Rewrite the stretch of material from the line containing "Where should I click to: Select 販売" through the line containing "Action: coord(9,294)" as a Markdown table with a No. column for the row number and an Entry column for the line. Leave out blank lines.

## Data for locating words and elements
## Start
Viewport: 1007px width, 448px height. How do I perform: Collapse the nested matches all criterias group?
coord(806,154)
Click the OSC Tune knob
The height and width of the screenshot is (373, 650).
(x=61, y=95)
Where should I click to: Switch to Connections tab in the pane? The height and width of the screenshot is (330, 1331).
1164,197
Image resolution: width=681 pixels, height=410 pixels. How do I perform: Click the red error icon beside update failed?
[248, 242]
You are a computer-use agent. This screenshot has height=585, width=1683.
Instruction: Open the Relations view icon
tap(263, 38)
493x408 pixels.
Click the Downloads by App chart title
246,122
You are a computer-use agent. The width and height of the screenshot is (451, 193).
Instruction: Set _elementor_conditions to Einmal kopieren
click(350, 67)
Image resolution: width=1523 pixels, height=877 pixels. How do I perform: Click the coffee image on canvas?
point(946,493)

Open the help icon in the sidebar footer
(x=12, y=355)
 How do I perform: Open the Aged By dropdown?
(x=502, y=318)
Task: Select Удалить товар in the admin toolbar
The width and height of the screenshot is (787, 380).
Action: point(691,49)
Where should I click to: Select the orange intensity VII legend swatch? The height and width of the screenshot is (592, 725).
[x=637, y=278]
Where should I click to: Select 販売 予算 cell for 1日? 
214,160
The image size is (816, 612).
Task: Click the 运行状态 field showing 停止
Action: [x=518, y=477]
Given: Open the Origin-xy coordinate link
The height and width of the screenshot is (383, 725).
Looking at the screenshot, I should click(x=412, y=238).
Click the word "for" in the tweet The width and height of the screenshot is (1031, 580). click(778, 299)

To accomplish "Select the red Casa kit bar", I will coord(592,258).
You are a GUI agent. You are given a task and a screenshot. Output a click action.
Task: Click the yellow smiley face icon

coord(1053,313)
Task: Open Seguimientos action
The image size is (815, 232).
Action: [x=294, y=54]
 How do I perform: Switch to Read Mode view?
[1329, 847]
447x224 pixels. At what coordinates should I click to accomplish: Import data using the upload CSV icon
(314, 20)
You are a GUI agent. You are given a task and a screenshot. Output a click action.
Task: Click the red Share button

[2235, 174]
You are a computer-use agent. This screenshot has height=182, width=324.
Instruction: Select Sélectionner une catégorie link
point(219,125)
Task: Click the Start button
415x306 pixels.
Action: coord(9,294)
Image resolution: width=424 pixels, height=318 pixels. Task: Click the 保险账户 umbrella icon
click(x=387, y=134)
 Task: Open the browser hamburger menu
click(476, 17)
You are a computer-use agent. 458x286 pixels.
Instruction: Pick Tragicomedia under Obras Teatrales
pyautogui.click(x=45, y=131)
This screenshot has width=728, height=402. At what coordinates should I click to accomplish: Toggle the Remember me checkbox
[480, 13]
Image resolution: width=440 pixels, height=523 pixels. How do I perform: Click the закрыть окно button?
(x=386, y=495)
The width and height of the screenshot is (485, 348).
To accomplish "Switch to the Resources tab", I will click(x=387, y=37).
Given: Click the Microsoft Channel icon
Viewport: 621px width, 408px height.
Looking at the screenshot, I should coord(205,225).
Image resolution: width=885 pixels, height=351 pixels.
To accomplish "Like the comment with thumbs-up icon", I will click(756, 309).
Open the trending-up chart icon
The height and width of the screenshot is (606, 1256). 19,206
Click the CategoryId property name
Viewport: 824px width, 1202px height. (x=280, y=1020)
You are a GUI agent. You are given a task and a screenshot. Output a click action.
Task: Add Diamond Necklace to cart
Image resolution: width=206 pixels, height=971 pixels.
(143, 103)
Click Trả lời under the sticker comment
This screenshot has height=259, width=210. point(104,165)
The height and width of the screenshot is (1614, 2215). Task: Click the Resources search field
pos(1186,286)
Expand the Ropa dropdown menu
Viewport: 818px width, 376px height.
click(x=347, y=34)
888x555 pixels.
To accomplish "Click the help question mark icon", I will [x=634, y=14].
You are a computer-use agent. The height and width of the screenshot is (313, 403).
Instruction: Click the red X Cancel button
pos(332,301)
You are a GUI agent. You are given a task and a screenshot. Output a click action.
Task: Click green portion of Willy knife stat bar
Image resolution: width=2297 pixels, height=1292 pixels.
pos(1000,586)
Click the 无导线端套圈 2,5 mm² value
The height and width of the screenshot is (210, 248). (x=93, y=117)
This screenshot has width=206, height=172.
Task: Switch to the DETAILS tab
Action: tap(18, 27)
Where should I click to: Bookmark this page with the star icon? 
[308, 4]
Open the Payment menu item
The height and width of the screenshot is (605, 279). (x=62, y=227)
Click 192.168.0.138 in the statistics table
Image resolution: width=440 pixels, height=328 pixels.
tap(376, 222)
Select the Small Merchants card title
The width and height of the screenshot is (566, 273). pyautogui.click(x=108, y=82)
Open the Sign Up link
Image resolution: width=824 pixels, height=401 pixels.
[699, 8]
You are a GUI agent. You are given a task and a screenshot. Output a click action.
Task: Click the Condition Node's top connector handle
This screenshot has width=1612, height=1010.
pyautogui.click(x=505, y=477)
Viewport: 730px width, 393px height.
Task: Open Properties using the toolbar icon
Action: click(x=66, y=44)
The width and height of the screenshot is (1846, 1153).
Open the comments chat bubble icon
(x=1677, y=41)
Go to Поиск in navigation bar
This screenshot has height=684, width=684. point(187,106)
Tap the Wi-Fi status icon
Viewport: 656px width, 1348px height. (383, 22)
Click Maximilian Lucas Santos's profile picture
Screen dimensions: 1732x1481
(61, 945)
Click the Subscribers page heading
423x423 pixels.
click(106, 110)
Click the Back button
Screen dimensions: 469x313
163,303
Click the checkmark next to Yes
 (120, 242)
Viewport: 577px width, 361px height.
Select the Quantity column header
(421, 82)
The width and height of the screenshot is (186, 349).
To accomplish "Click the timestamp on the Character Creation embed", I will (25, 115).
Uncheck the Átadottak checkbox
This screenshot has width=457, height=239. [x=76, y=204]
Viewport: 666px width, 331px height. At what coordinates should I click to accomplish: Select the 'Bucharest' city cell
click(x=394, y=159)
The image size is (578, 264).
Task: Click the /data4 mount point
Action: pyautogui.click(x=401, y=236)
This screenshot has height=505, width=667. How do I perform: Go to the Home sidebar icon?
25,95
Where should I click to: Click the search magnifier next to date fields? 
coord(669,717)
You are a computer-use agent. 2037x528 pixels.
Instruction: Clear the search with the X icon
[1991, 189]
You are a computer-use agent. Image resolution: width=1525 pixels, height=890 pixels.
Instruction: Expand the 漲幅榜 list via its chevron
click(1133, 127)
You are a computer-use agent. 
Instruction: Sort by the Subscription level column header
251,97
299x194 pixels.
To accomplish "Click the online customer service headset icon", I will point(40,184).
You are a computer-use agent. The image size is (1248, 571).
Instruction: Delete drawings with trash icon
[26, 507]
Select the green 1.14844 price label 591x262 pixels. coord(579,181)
## End
## Result
| No. | Entry |
|---|---|
| 1 | Where should I click to: Select 販売 予算 cell for 1日?  |
| 2 | 214,160 |
| 3 | The image size is (816, 612). |
| 4 | Task: Click the 运行状态 field showing 停止 |
| 5 | Action: [x=518, y=477] |
| 6 | Given: Open the Origin-xy coordinate link |
| 7 | The height and width of the screenshot is (383, 725). |
| 8 | Looking at the screenshot, I should click(x=412, y=238). |
| 9 | Click the word "for" in the tweet The width and height of the screenshot is (1031, 580). click(778, 299) |
| 10 | To accomplish "Select the red Casa kit bar", I will coord(592,258). |
| 11 | You are a GUI agent. You are given a task and a screenshot. Output a click action. |
| 12 | Task: Click the yellow smiley face icon |
| 13 | coord(1053,313) |
| 14 | Task: Open Seguimientos action |
| 15 | The image size is (815, 232). |
| 16 | Action: [x=294, y=54] |
| 17 |  How do I perform: Switch to Read Mode view? |
| 18 | [1329, 847] |
| 19 | 447x224 pixels. At what coordinates should I click to accomplish: Import data using the upload CSV icon |
| 20 | (314, 20) |
| 21 | You are a GUI agent. You are given a task and a screenshot. Output a click action. |
| 22 | Task: Click the red Share button |
| 23 | [2235, 174] |
| 24 | You are a computer-use agent. This screenshot has height=182, width=324. |
| 25 | Instruction: Select Sélectionner une catégorie link |
| 26 | point(219,125) |
| 27 | Task: Click the Start button |
| 28 | 415x306 pixels. |
| 29 | Action: coord(9,294) |